Страстное пожизненное увлечение Эйдельмана Пушкиным было настолько сильным, что передалось его близким друзьям. Так, его одноклассник физик Владимир Фридкин, выезжавший в служебные загранкомандировки во Францию и в Бельгию, провел настоящее исследование по зарубежным архивам и написал книгу "Пропавший дневник Пушкина".

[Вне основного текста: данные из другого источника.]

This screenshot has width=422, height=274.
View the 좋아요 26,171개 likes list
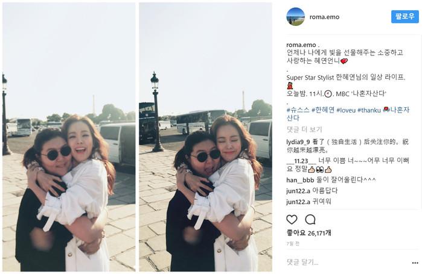coord(309,233)
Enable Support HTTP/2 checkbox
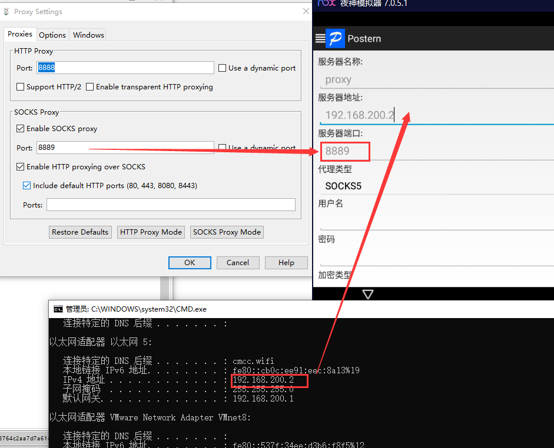This screenshot has height=448, width=554. coord(21,87)
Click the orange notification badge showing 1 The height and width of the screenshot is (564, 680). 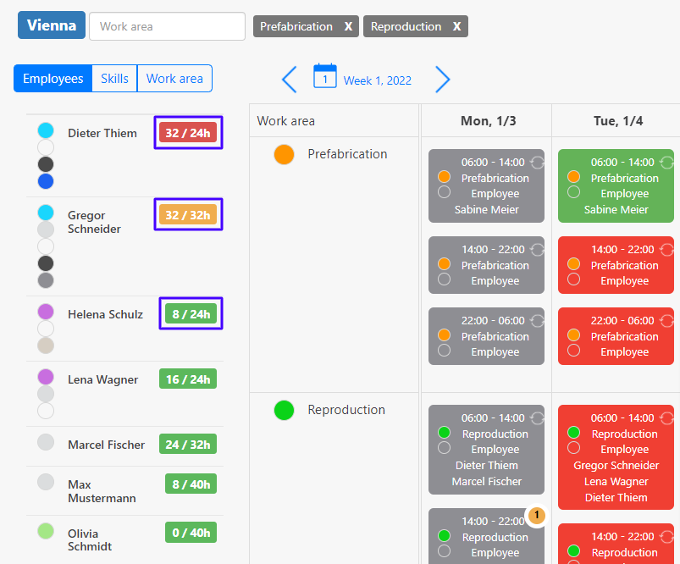pyautogui.click(x=537, y=515)
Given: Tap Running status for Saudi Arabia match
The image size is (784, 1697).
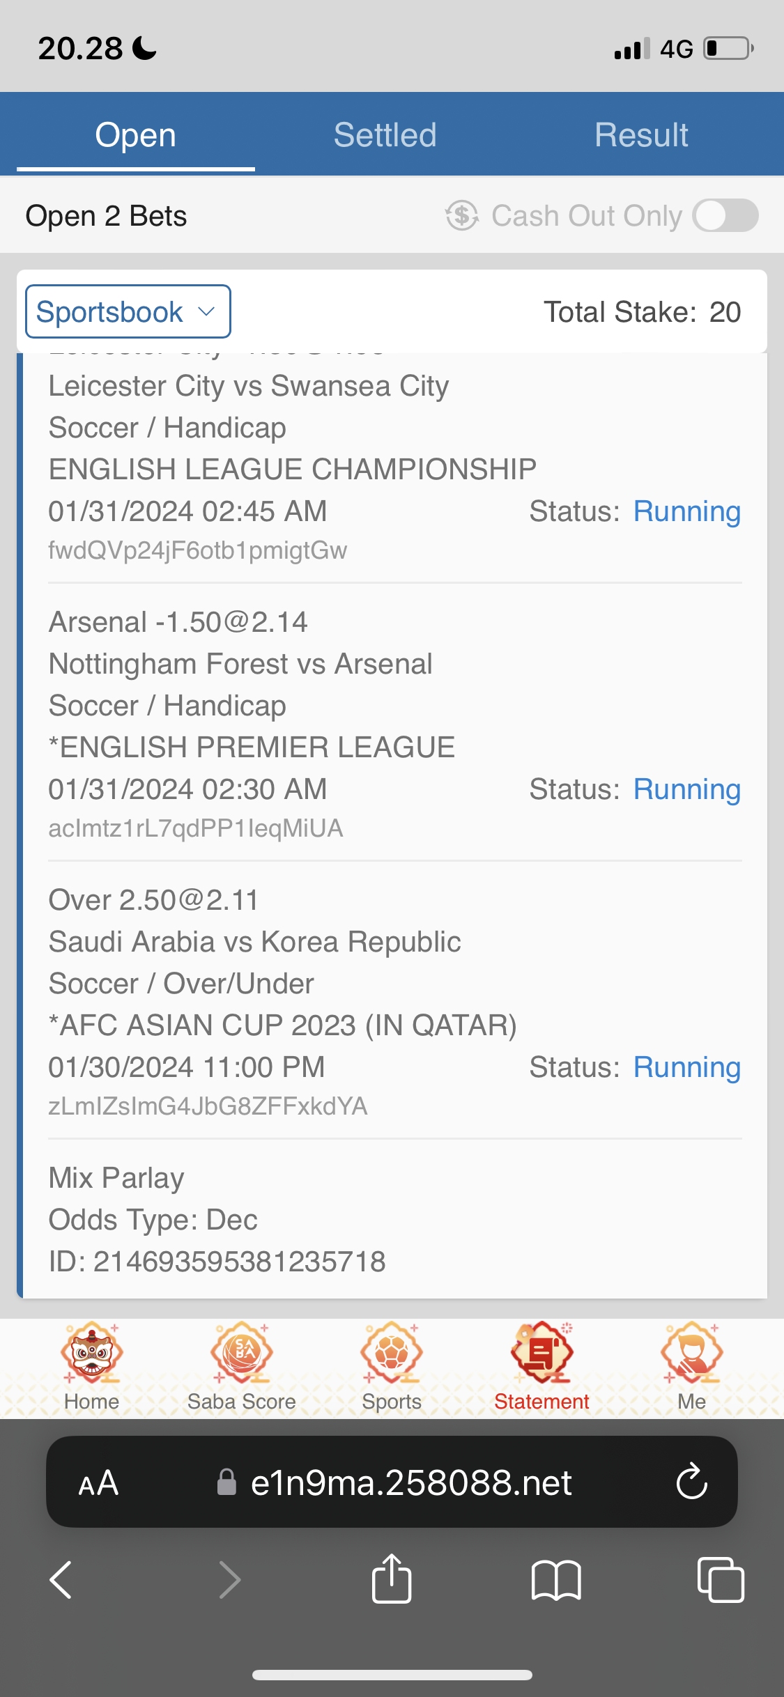Looking at the screenshot, I should (x=686, y=1067).
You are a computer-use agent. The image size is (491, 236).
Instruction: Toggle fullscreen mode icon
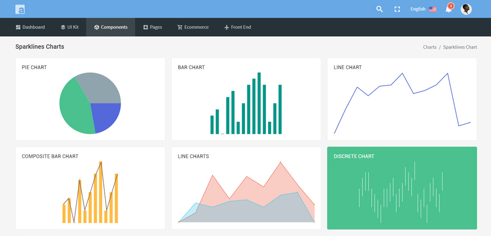coord(397,9)
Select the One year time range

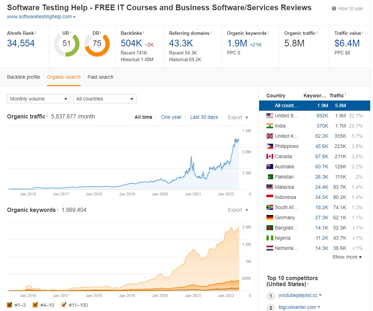click(171, 117)
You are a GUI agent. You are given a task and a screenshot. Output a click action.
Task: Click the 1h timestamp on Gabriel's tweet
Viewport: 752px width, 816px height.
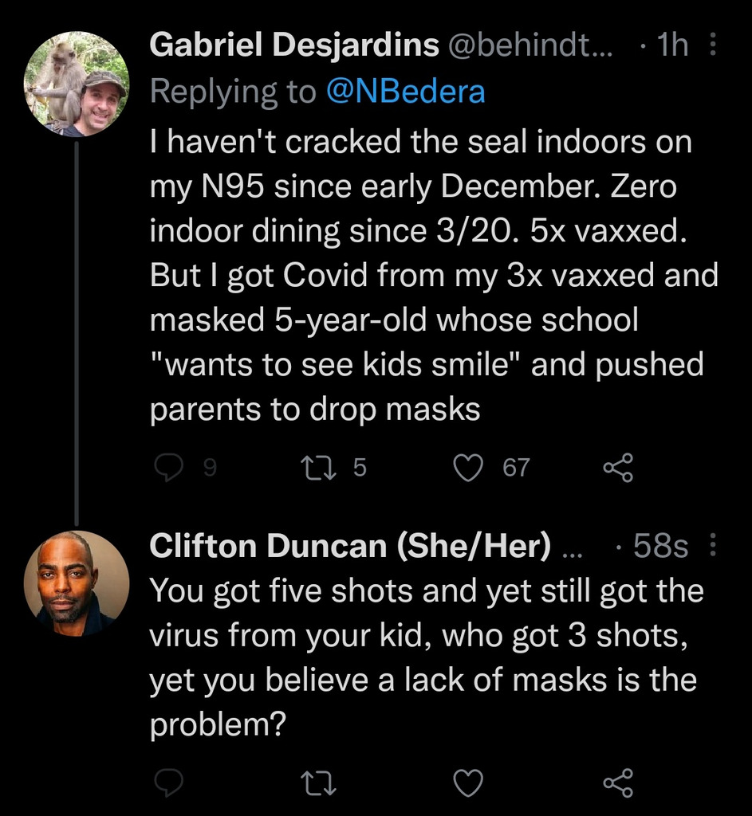click(668, 46)
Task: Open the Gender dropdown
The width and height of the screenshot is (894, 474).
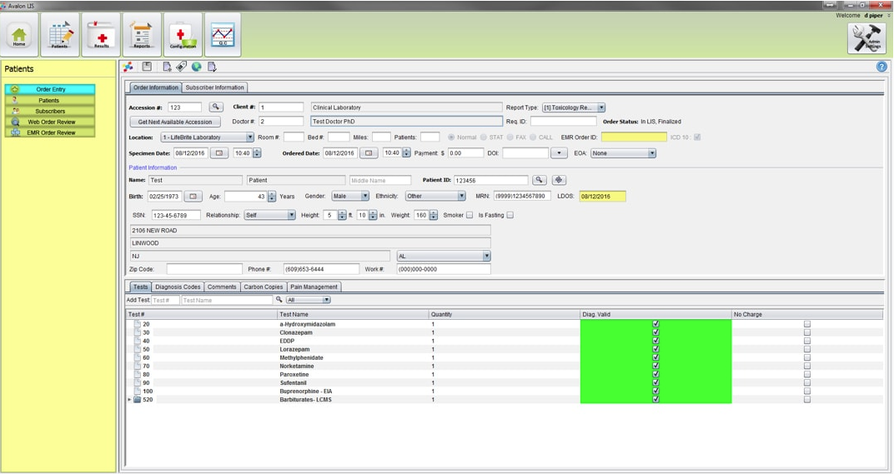Action: point(364,197)
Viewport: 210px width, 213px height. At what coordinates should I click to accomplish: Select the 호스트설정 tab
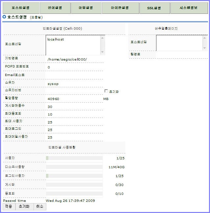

Другой школьный приятель, известный журналист Александр Борин, рассказал курьезную историю, произошедшую с ним в Торжке, где, как известно, похоронена Анна Петровна Керн. Местные власти очень гордились причастностью Торжка к жизни великого российского поэта. Дело дошло до того, что стало традицией для новобрачных после регистрации брака класть цветы к памятнику Анны Петровны, которая, хотя и вдохновила Пушкина на знаменитые строки "Я помню чудное мгновенье", вряд ли могла служить достойным примером нерушимости супружеских уз. Вернувшись в очередной раз из Торжка, Алик Борин рассказал об этом Натану, и тот припомнил не менее знаменитое письмо Пушкина приятелю, в котором поэт писал в частности: "Керн была со мной очень мила, и надеюсь, что на Пасху с божьей помощью я ее…". При следующем посещении Торжка Борин встретился с председателем горисполкома, который, описывая достопримечательности города, не преминул вспомнить и о могиле Керн. "Ведь вы знаете, — сказал он, — многие считают, что у нее с Пушкиным действительно что-то было." "Еще бы!", — воскликнул Борин и немедленно процитировал фразу из упомянутого письма. "Что вы говорите, — оживился председатель, — вот это новость! Завтра у нас как раз заседание, — вот обрадуются товарищи!."